Leutenegger inszeniert sich auch heute noch gerne als Energiefachmann. Bei jeder Gelegenheit macht er seinem Ärger öffentlich Luft darüber, dass er eine seiner Liegenschaften nicht abreissen durfte, wo doch ein Neubau viel energieeffizienter wäre. Der Zürcher Wohnungsknappheit will Leutenegger in erster Linie damit begegnen, dass in der ganzen Stadt eine Etage höher gebaut werden darf. Gleichzeitig wehrt er sich vehement gegen die Auflage in der neuen Bauzonenordnung, die vorsieht, dass bei Um- und Aufzonungen auch Private Mindestanteile an preisgünstigem Wohnen zur Verfügung stellen müssen.
Auf dem absteigenden Ast
Warum kandidiert Filippo Leutenegger als Stadtpräsident? Aus Geltungsdrang, sagen die einen. Er brauche einen Job, eine Aufgabe, die anderen. «Ich hatte viel Glück im Leben, auch wenn ich ein paarmal auf den Grind bekommen habe», sagt Filippo Leutenegger Anfang Januar in den Räumen seines Verlags Neue-ideen.ch AG in Zürich Wipkingen. «Ich möchte mich engagieren für meine Stadt, in der ich seit vierzig Jahren lebe. Ich möchte nun etwas zurückgeben. Mit 61 bin ich noch gar nicht müde.» Die Neue-ideen.ch AG gibt das «Hausmagazin» heraus, das in der Aufmachung einer Werbebroschüre daherkommt. Leutenegger verweist gerne auf die grosse Auflage, es wird an alle Einfamilienhäuser der Deutschschweiz verteilt.

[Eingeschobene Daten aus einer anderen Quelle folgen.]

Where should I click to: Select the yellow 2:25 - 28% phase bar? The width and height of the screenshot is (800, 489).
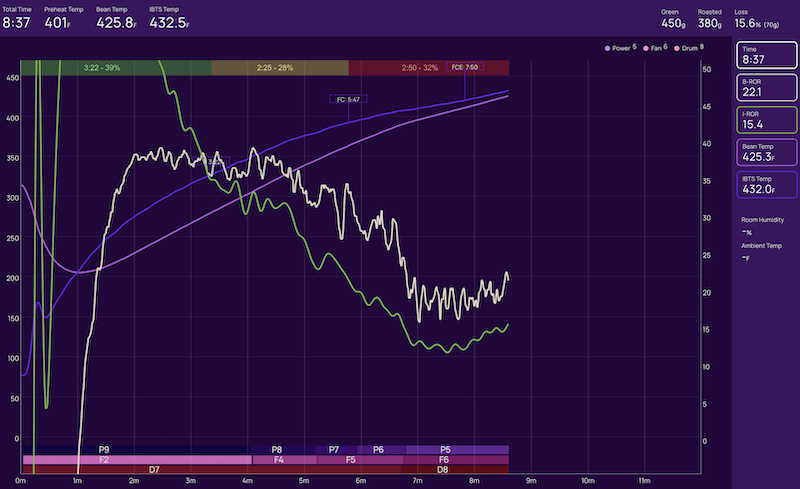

Doch dies mag nicht darüber hinwegtäuschen, dass Filippo Leutenegger schon bessere Zeiten gesehen hat. Seine aufgewärmte «Politarena» während des Nationalratswahlkampfs 2011 auf Sat 1 Schweiz – aufgezeichnet in den Lobster Studios in Schlieren, die früher Blochers Robinvest gehört hatten – verzeichnete nur laue Einschaltquoten. Vergangenen Herbst wurde er bei der «Basler Zeitung» kaltgestellt. CEO Rolf Bollmann übernahm die operativen Geschäfte und Leuteneggers Büro. «Wenn man als Journalist den SVP-Stempel hat, ist man in der Branche gewissermassen zum Abschuss freigegeben. Ich kann damit aber schon längst leben», sagt er heute.
Im Zeitungsständer im Entree seines kleinen Verlags ist nur die «Weltwoche» zu finden. In der Ecke seines Büros steht ein Kleiderständer mit verschiedenen gestreiften Krawatten und weissen Hemden, noch in der Plastikfolie der Wäscherei, abends ist wieder eine Wahlkampfveranstaltung. Bis zum Wahlsonntag am 9. Februar wird Leutenegger noch viel in der Stadt unterwegs sein. Es bestehen durchaus Chancen, dass er in den Stadtrat gewählt wird. Er selbst wird sich auch als Stapi wählen.
Und Filippo Leutenegger wird Nein stimmen zur SVP-Initiative. Es gehe nicht an, die bilateralen Verträge zu gefährden, wo doch die Drittstaatenregelung das viel grössere Problem sei, speziell der Familiennachzug: «Die Leute geraten oft direkt ins Sozialsystem, das belastet die Gesellschaft und die Finanzen.»